Those who have never examined the claims advanced in favor of Philip Francis, may be benefited by this Appendix. I think it will herein be made out, that his case has been founded on spurious and unauthenticated records. The case may be stated as follows:

On March 3, 1772, there was published, under the supervision of Junius, a genuine edition of the Letters. In his Preface, he states: "The encouragement given to a multitude of spurious mangled publications of the Letters of Junius persuades me that a complete edition, corrected and improved by the author, will be favorably received.... This edition contains all the letters of Junius, Philo Junius," etc.

Forty years after this edition was published, when Mr. H. S. Woodfall, the publisher, was dead, his son issued a new edition, in which he collected from the files of the Advertiser what he supposed to be other letters of Junius, and classed them as Miscellaneous Letters. This new edition, which is called Woodfall's, was first published in 1812. Upon the heel of this edition, John Taylor published his "Junius Identified," supporting his claims in favor of Francis nearly or quite altogether on the Miscellaneous Letters. Till then the claims of Francis were never brought forward. I now proceed to show that these Miscellaneous Letters are not all genuine.

1. They show in many instances internal evidence of fraud. Private Note No. 61 is as follows:

"Sunday, May 3, 1772.

"I am in no manner of hurry about the books. I hope the sale has answered. I think it will always be a saleable book. The inclosed is fact, and I wish it could be printed to-morrow. It is not worth announcing. The proceedings of this wretch are unaccountable. There must be some mystery in it, which I hope will soon be discovered, to his confusion. Next to the Duke of Grafton, I verily believe that the blackest heart in the kingdom belongs to Lord Barrington."
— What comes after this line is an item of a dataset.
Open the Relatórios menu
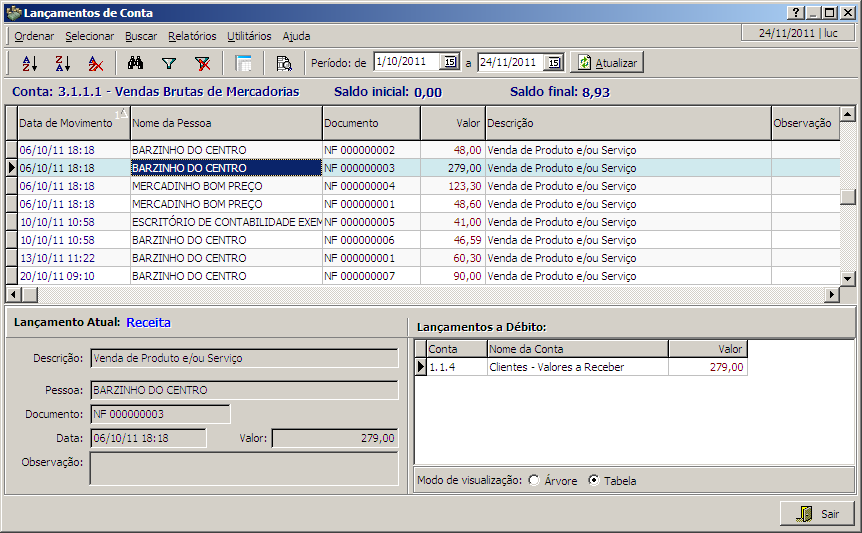pos(192,36)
The above note accompanied a letter signed Scotus, published in the Advertiser, May 4, 1772. Now, mark! The private note which accompanied this letter of Scotus says: "This is fact." And the letter of Scotus opens as follows: "To Lord Barrington: My lord, I am a Scotchman," etc. He then goes on, without dignity or grace, to talk bluntly to Lord Barrington, and with an egotistical defense of the Scotch. He says: "There is courage at least in our composition." "For the future, my lord, be more sparing of your reflections on the Scotch." This letter and the note accompanying it are yet in existence in the original, and are called genuine. Now, that they are forgeries is quite evident from the whole spirit of Junius in regard to the Scotch. In Letter 44, he says of Mr. Wedderburne: "I speak tenderly of this gentleman, for when treachery is in question, I think we should make allowances for a Scotchman." He speaks of the Scotch "cunning," "treachery," and "fawning sycophancy," of "the characteristic prudence, the selfish nationality, the indefatigable smile, the persevering assiduity, the everlasting profession of a discreet and moderate resentment." This last quotation may be found in the Preface, and was written about four months prior to the publication of the letter of Scotus. Now, is the positive evidence of the genuine Letters to be set aside by this fugitive note and letter of Scotus? Reason and Common Sense say not. Here then one of the Miscellaneous Letters, and one of the private letters to Woodfall are proven to be forgeries. How many more may have to go the same way? Even the nationality of Francis is against this one of Scotus, for he was an Irishman.

It may be well to remark, in passing, that as the manuscript of this letter of Scotus is still in existence, the claims of Francis founded on handwriting will have to go the same way, for proof on genuine handwriting is doubtful, but proof on disguised handwriting is worthless. All that can be proven from handwriting is, Francis may have been the author of this forged letter of Scotus, and other letters of Veteran, which were written solely from personal spite toward Lord Barrington.

2. I would call attention to another manifest forgery of a private note and letter. The note is No. 8, vol. i, p. 198, and the letter is No. 58, vol. iii, p. 218, Woodfall's edition. The letter is one of low wit, and somewhat vulgar in its construction, and is an answer to another signed Junia, probably written by Mr. Caleb Whiteford. The note says: "The last letter you printed was idle and improper, and, I assure you, printed against my own opinion. The truth is, there are people about me whom I would wish not to contradict, and who had rather see Junius in the papers ever so improperly than not at all." The question now is: Did those people, for whose benefit he wrote the letter, keep the secret which has baffled the world?—for these people must have known him to be Junius. And did Junius write falsely, when he said in his Dedication more than two years afterward: "I am the sole depository of my own secret, and it shall perish with me?" Did Junius write falsely when he said: "This edition contains all the letters of Junius?" for this one which he cast out, and is in the Miscellaneous collection, was signed Junius. Besides, the handwriting is different from the genuine notes. Compare No. 8, spurious, with No. 3, genuine, vol. i, Woodfall's edition.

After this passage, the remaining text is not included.